• _Tasks and exercises_
#1 In the forum thread, what peak temperature did AlienIsGOD report after raising the load to 70%?
#2 Translate this sentence from the forum thread into French: "I've been meaning to try out Amazon's giveaway thing."
#3 For each statement, say whether the forum thread agrees, and quote the words that decide it. (a) T-Bob says he will be moving in 3 to 4 weeks. (b) peche suggests a challenge lasting 30 days. (c) AlienIsGOD has a DeepCool Gammaxx 400 cooler on the i5 2400.

• _Text segment_
+++++
Thoughts?  I'm in and ready to Rock n Roll!  


Dates?  I suppose the sooner the better as it's only going to get hotter.  it's already hot down here, but I'll be in for sure!  Before May ends?

Format?  I remember years ago when we did a project-specific challenge, CEP2 I think, and that was kind of fun.  maybe we could plan for a specific project?  But in the end, it's all good and most points works for me. 

Prizes?  Sounds awesome!  I hope I can kick in something toward prizes, and for sure some sort of game giveaway


----------



## xvi (May 9, 2016)

Sub'd. I've been meaning to try out Amazon's giveaway thing.

Example:


----------



## T-Bob (May 9, 2016)

I'm always game for a challenge.

When: ASAP, I'm moving in 3 - 4 weeks so I'll be down for a bit when that kicks off.


----------



## AlienIsGOD (May 9, 2016)

the i5 2400 is ready for the challenge, got the DeepCool Gammaxx 400 strapped on it and temps are 

update:  fired up WCG and its running now, temps are @ 47C or so with 60% load applied 

update 2:  upped load to 70% and temps are topping out at 52C


----------



## peche (May 9, 2016)

points challenge... always great to see milestones !
10 days could be great for a challenge.... also the last 10 days of May!

Keep crunching team!!

Regards,


----------



## stinger608 (May 10, 2016)

Well, without question I'm in on another amazing challenge!!!!!
+++++
• _Dataset content_
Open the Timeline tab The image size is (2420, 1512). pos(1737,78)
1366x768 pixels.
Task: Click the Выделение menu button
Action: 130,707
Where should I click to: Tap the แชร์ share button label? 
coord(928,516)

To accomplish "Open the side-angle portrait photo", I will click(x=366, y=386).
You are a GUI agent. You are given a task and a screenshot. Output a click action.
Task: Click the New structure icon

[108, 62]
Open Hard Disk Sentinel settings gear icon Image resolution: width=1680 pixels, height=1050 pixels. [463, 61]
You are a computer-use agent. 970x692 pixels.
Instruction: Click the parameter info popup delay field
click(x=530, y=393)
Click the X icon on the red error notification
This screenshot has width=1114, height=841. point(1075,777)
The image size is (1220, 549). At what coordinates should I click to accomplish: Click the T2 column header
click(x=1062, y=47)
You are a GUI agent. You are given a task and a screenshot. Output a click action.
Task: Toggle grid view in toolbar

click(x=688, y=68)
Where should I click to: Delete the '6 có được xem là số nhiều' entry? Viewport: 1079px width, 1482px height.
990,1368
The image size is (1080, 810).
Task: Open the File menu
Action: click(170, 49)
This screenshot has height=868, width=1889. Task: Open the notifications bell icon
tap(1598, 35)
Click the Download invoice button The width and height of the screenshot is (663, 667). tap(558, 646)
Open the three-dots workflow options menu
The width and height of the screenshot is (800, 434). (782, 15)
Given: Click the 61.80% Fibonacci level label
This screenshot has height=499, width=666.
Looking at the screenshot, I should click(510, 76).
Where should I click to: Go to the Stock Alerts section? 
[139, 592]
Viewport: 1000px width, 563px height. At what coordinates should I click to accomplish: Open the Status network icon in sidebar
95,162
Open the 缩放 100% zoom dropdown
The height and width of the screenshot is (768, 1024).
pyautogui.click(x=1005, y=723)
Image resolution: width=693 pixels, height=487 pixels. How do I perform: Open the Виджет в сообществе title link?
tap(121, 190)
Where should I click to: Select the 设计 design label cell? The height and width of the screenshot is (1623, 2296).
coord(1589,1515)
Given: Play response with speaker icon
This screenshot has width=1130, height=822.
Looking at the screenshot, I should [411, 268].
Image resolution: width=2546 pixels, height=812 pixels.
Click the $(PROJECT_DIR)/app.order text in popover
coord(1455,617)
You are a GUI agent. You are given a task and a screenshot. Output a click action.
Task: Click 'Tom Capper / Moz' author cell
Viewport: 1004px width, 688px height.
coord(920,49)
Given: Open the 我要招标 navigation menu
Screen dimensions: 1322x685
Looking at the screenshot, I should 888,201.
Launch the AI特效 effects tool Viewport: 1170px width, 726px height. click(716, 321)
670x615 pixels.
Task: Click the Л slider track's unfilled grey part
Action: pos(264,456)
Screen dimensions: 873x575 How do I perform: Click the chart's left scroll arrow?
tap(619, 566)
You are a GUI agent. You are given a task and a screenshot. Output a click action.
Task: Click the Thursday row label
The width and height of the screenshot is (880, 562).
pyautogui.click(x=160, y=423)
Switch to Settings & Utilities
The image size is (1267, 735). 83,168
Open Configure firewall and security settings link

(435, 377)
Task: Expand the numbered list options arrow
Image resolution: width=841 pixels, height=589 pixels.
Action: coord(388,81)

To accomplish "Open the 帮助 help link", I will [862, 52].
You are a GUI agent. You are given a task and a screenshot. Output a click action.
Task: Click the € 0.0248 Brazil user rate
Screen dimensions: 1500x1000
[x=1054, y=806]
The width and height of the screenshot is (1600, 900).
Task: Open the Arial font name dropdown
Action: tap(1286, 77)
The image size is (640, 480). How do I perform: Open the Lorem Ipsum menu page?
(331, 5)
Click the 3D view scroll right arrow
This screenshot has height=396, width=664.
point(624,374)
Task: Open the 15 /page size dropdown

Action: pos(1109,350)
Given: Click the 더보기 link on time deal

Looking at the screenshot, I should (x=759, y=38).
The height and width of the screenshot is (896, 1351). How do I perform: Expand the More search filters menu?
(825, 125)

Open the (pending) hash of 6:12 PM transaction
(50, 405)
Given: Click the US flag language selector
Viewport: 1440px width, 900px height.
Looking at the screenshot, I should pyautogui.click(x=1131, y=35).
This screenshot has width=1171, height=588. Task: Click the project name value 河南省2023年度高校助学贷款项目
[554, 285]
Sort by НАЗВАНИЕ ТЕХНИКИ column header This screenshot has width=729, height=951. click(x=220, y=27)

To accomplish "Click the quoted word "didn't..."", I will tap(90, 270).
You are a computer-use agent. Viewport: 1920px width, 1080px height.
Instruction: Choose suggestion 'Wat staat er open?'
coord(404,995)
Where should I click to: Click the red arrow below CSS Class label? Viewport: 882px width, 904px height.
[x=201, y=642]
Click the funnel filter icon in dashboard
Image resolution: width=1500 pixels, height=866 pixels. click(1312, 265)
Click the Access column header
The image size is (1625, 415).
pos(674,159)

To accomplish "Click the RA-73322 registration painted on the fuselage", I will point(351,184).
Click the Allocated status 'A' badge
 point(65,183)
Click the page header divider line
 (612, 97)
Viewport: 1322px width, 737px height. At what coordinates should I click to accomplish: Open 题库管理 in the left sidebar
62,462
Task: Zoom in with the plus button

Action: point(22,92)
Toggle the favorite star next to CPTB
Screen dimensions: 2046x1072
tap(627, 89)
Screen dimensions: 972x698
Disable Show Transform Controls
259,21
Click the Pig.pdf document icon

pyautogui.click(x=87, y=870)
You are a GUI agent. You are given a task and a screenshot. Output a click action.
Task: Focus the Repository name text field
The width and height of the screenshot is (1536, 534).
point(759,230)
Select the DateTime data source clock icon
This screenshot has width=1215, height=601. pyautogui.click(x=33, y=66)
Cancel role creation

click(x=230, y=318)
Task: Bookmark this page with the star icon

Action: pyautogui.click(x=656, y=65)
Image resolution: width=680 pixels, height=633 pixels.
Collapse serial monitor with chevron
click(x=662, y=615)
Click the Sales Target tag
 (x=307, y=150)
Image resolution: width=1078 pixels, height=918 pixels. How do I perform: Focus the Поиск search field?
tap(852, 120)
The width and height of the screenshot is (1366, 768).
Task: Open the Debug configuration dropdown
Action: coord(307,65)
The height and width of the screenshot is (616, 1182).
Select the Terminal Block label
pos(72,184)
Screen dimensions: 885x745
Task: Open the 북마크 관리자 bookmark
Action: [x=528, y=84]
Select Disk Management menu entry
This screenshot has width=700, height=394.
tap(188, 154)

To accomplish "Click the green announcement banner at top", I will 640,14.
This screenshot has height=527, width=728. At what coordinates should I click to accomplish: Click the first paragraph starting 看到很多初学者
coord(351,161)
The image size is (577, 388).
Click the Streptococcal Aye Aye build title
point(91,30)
+++++
• _The replies_
#1 52C

#2 Ça fait un moment que je voulais essayer le système de cadeaux d'Amazon.

#3
(a) Yes: "I'm moving in 3 - 4 weeks"
(b) No: "10 days could be great for a challenge"
(c) Yes: "got the DeepCool Gammaxx 400 strapped on it"